L es enjeux : pourquoi cette fusion maintenant ? La création de la CNT répond à trois enjeux principaux que les autorités qualifient d’urgents. 1. Restaurer la performance du transport public : La SOGATRA et Trans’Urb faisaient face depuis plusieurs années à des difficultés opérationnelles : parc vieillissant, irrégularité des dessertes, déficit d’exploitation. La fusion vise à mutualiser les moyens, rationaliser les coûts et offrir aux usagers un service plus fiable et accessible, notamment à Libreville, Port-Gentil et Franceville.
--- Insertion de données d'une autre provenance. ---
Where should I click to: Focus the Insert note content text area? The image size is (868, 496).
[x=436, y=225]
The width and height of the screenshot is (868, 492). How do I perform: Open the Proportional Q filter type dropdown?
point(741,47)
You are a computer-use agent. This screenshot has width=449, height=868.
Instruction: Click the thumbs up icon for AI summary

2. Faire du transport un levier économique : Au-delà des bus, la CNT reçoit un mandat élargi. Elle devra investir le transport d’hydrocarbures avec des camions-citernes aux normes internationales, et déployer des gros porteurs pour désenclaver l’intérieur du pays. L’objectif : réduire les coûts logistiques, sécuriser l’approvisionnement et soutenir les PME locales. 3. Diversifier l’offre et créer de l’emploi : Le plan prévoit une gamme « premium » pour les entreprises et personnalités, ainsi que des camionnettes utilitaires et des taxis nouvelle génération pour appuyer le programme Taxi Gab. Le gouvernement mise sur plusieurs centaines d’emplois directs : chauffeurs, mécaniciens, agents de billetterie, régulateurs. Les défis à relever pour la CNT.
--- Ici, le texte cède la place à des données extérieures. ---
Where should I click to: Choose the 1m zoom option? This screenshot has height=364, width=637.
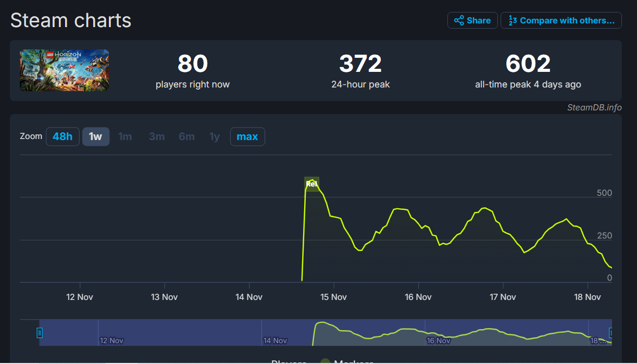tap(125, 137)
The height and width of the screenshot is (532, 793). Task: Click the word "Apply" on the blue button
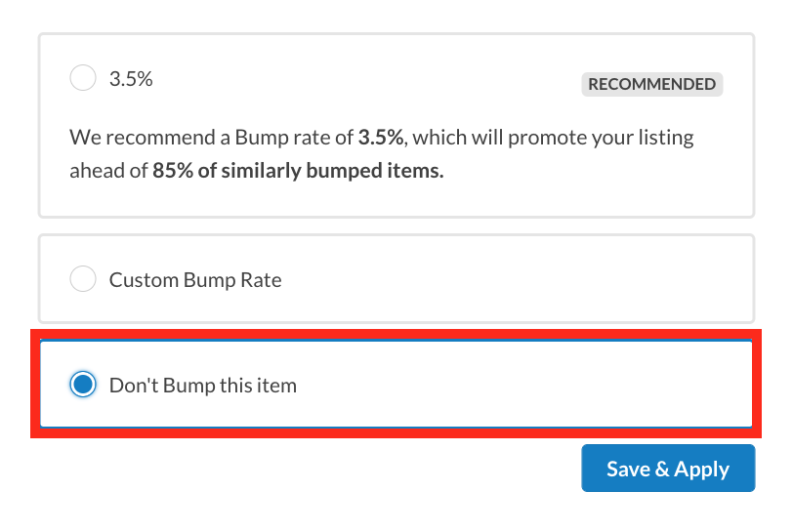[x=701, y=470]

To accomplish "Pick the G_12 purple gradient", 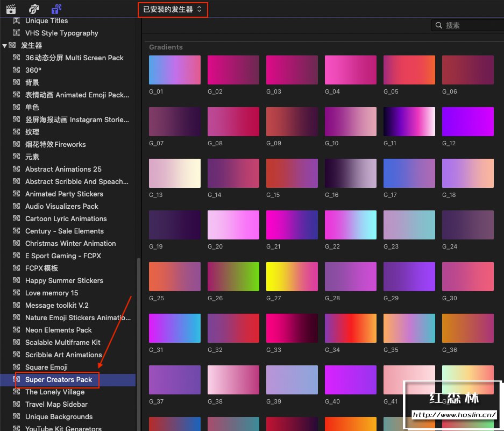I will [x=467, y=122].
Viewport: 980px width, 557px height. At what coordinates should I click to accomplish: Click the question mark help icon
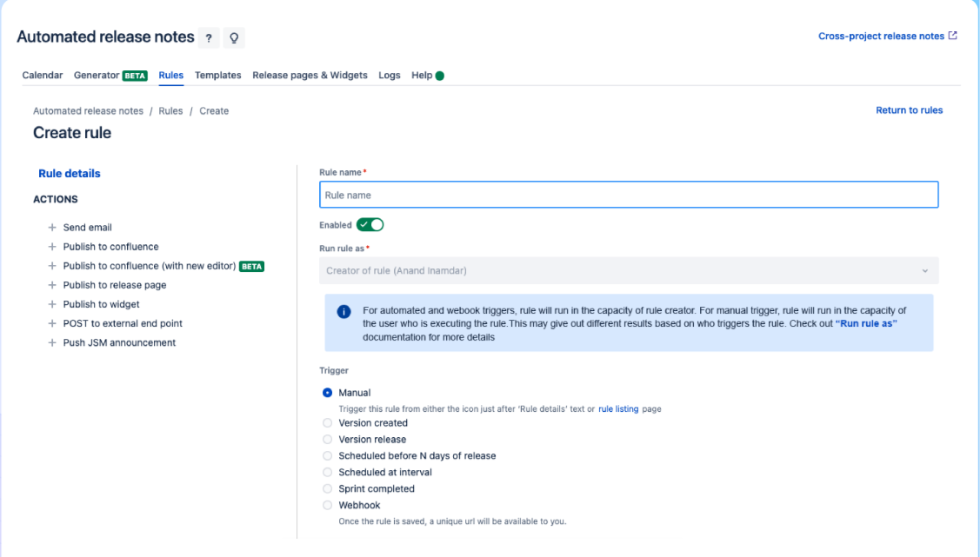tap(209, 38)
Si l’ambition est forte, la feuille de route de la nouvelle compagnie est semée d’obstacles : - Financement : Mobiliser les investissements pour renouveler la flotte et construire des dépôts. Sans capitaux, la promesse d’un service moderne restera lettre morte - Gouvernance : Réussir la fusion RH et culturelle de SOGATRA et Trans’Urb. Deux structures, deux modes de fonctionnement. L’harmonisation conditionne la productivité. - Maintenance : Mettre en place une chaîne d’entretien rigoureuse pour bus, camions et taxis. Le principal reproche fait aux anciennes sociétés était l’immobilisation des véhicules. - Sécurité : Garantir les standards pour le transport d’hydrocarbures. Un accident aurait des conséquences humaines, environnementales et réputationnelles. - Concurrence : Coexister avec les opérateurs privés informels de transport urbain. La CNT devra convaincre par la qualité et le prix, sans recourir au monopole. - Tarification : Trouver l’équilibre entre accessibilité sociale et rentabilité. Des tarifs trop bas aggravent les déficits, des tarifs trop hauts excluent les usagers.
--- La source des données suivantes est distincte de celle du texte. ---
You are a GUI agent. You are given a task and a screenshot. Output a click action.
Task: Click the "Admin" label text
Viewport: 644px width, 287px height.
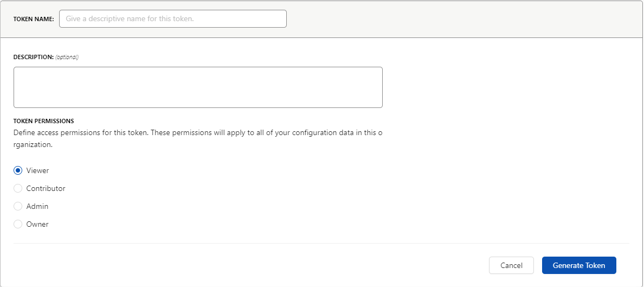[x=37, y=206]
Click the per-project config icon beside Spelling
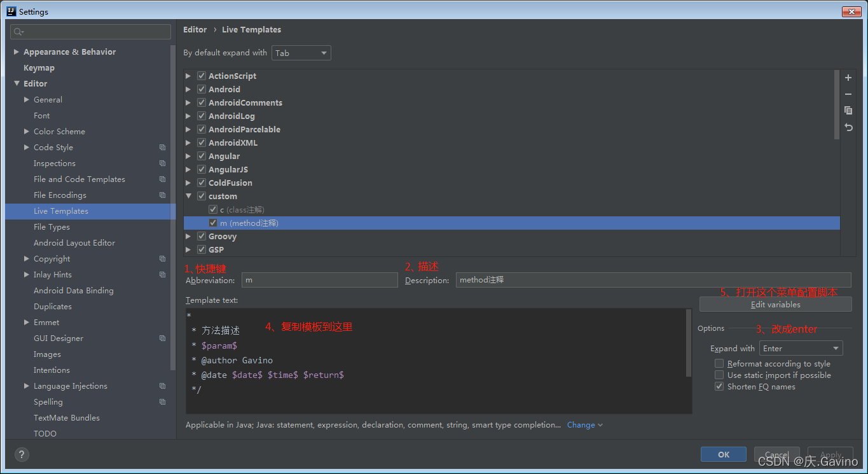The image size is (868, 474). 162,401
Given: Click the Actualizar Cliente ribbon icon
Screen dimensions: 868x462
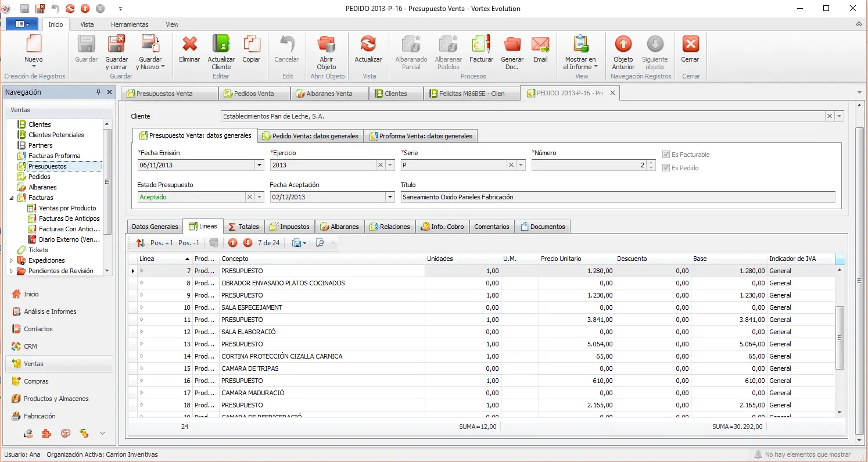Looking at the screenshot, I should click(221, 44).
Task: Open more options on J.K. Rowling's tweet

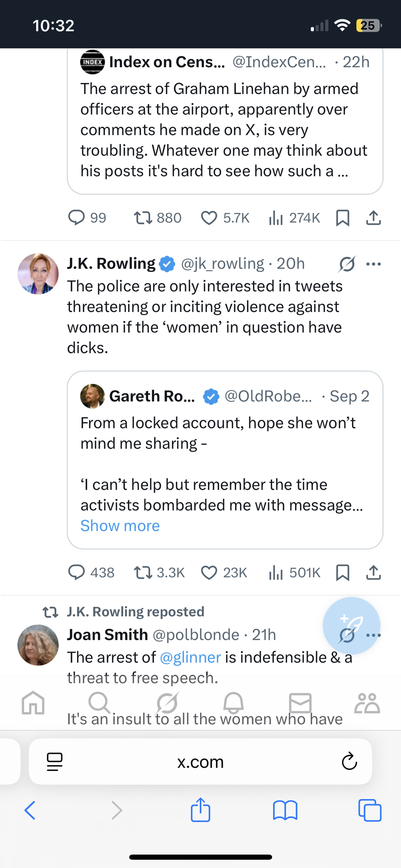Action: [373, 264]
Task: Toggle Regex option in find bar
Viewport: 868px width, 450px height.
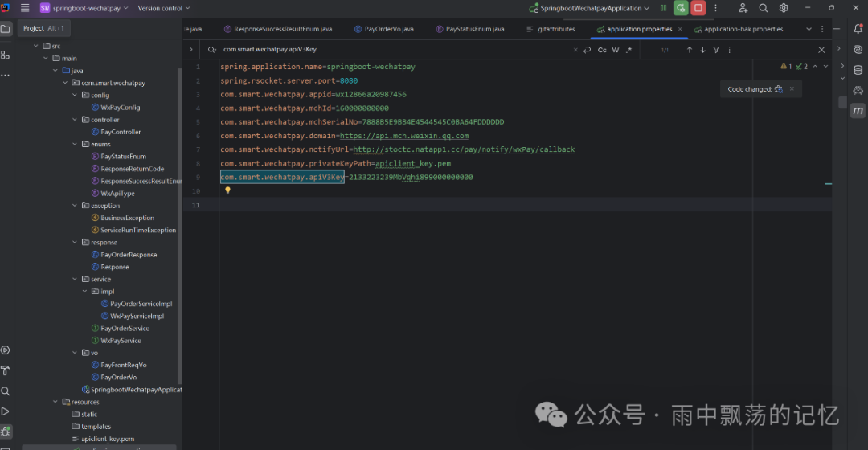Action: (628, 50)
Un test grandeur nature pour la réforme du service public : La CNT cristallise la volonté des autorités de faire des entreprises publiques des outils de performance. Sa réussite dépendra de sa capacité à conjuguer mission de service public et logique d’entreprise. Les prochains mois seront scrutés : calendrier de mise en circulation des nouveaux bus, lancement effectif des camions-citernes, transparence sur la grille tarifaire et qualité du dialogue social. Si le pari est tenu, la CNT pourrait devenir un modèle de réforme dans la sous-région CEMAC. Dans le cas contraire, elle risquerait de reproduire les écueils qui ont conduit à la fusion de ses deux ancêtres. L’enjeu dépasse donc le seul secteur des transports : c’est la crédibilité de la modernisation de l’État qui se joue sur les routes gabonaises.